Create a new H2O frame¶
Syntax¶
_h2oframe _create newframename [, options]
options Description
-----------------------------------------------------------------------------------
rows(#) specify number of rows
cols(#) specify number of columns
norandomize specify not to generate the data values randomly
value(#) specify the value for all numeric columns when
norandomize is specified
realfraction(#) specify the fraction of real columns
realrange(#) specify the range of values for real columns
catfraction(#) specify the fraction of categorical columns
factors(#) specify the number of factor levels in each
categorical column
intfraction(#) specify the fraction of int columns
intrange(#) specify the range of values for int columns
binfraction(#) specify the fraction of binary-valued categorical
columns
binonefraction(#) specify the fraction of ones for
binary-valued categorical columns
timefraction(#) specify the fraction of time columns
strfraction(#) specify the fraction of string columns
missfraction(#) specify the fraction of total entries in the frame
to be missing
response prepend an additional response column to the frame
resfactors(#) specify the number of factor levels in the response
column
rseed(#) specify the random-number seed used to generate the
random values
rseedcoltype(#) specify the random-number seed used to generate the
random column types
-----------------------------------------------------------------------------------
Description¶
_h2oframe _create creates a new H2O frame with random data. The new H2O frame may contain real, int, enum (categorical), time, and string columns. If you are not familiar with H2O frames, read What is an H2O frame?.
Options¶
rows(#) specifies the number of rows to generate in the destination H2O frame. The default is 10,000.
cols(#) specifies the number of columns to generate in the destination H2O frame. The default is 10.
norandomize specifies not to randomly generate the data values in the numeric columns of the destination H2O frame.
If norandomize is specified, the data values in the destination H2O frame will be equal to the value specified in value(), or they will be missing values if the missing fraction specified in missfraction() is not 0.

> [Recorded information]:
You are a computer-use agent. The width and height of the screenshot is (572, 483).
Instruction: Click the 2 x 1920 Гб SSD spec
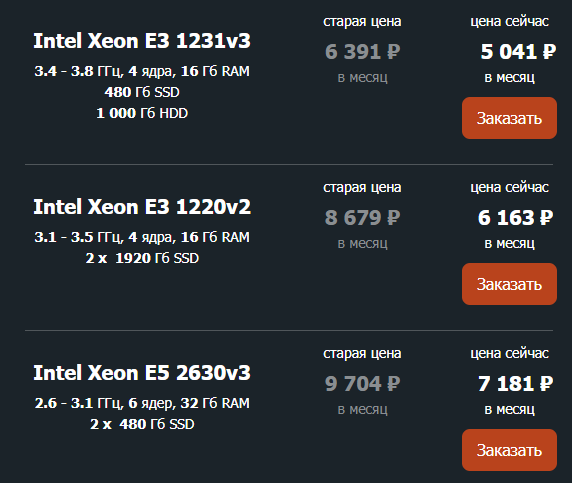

> [Written request 1]:
In the H2O frame documentation, restate the paragraph beginning "_h2oframe _create creates a new H2O frame" as a short bulleted list that keeps its main facts.
> [Written request 2]:
From the H2O frame documentation, reproduce word for word the part that opens with the words "norandomize specifies not" and closes with "missfraction() is not 0.".
> [Written request 3]:
Write the next part of the H2O frame documentation, picking up after its final sentence.

> [Written response 1]:
- `_h2oframe _create` makes a new H2O frame filled with random data.
- Its columns can be real, int, enum (categorical), time, or string.
- Readers new to H2O frames are pointed to "What is an H2O frame?".

> [Written response 2]:
norandomize specifies not to randomly generate the data values in the numeric columns of the destination H2O frame.
If norandomize is specified, the data values in the destination H2O frame will be equal to the value specified in value(), or they will be missing values if the missing fraction specified in missfraction() is not 0.

> [Written response 3]:
value(#) specifies the value for the numeric columns of the destination H2O frame when norandomize is specified. The default is 0.
realfraction(#) specifies the fraction of real columns in the destination H2O frame. The default is 0.5.
realrange(#) specifies the range of data values for all real columns. The default is 100.0, which means that all data values in real columns are between -100.0 and 100.0, inclusive.
catfraction(#) specifies the fraction of enum (categorical) columns in the destination H2O frame. The default is 0.2.
factors(#) specifies the number of factor levels in each enum column. The default is 100.
intfraction(#) specifies the fraction of int columns in the destination H2O frame. The default is 0.2.
intrange(#) specifies the range of data values for all int columns. The default is 100, which means that all data values in int columns are between -100 and 100, inclusive.
binfraction(#) specifies the fraction of binary-valued enum columns in the destination H2O frame. The default is 0.1.
binonefraction(#) specifies the fraction of ones in a binary-valued enum column. The default is 0.02.
timefraction(#) specifies the fraction of time columns in the destination H2O frame. The default is 0.
strfraction(#) specifies the fraction of string columns in the destination H2O frame. The default is 0.
missfraction(#) specifies the fraction of total entries in the destination H2O frame to be missing. The default is 0 if norandomize is specified and is 0.01 otherwise.
response specifies that an additional response column be prepended to the destination H2O frame, which makes the total number of columns cols() + 1.
resfactors(#) specifies the number of factor levels in the response column added with the option response.
rseed(#) sets the random-number seed used to generate data values in the destination H2O frame. This option can be used to reproduce the data in the H2O frame.
rseedcoltype(#) sets the random-number seed used to generate column types in the destination H2O frame. This option can be used to reproduce the data in the H2O frame.
Examples¶
Create a new H2O frame with 10,000 rows and 10 columns
. _h2oframe _create frame1, rseed(17) rseedcoltype(17)
. _h2oframe _change frame1
. _h2oframe _describe
. _h2oframe _list in 1/10
Same as above, but include a string column
. _h2oframe _create frame2, strfraction(0.1) rseed(17) rseedcoltype(17)
. _h2oframe _change frame2
. _h2oframe _describe
. _h2oframe _list in 1/10
Create a new H2O frame with all real values set to 5
. _h2oframe _create frame3, norandomize value(5)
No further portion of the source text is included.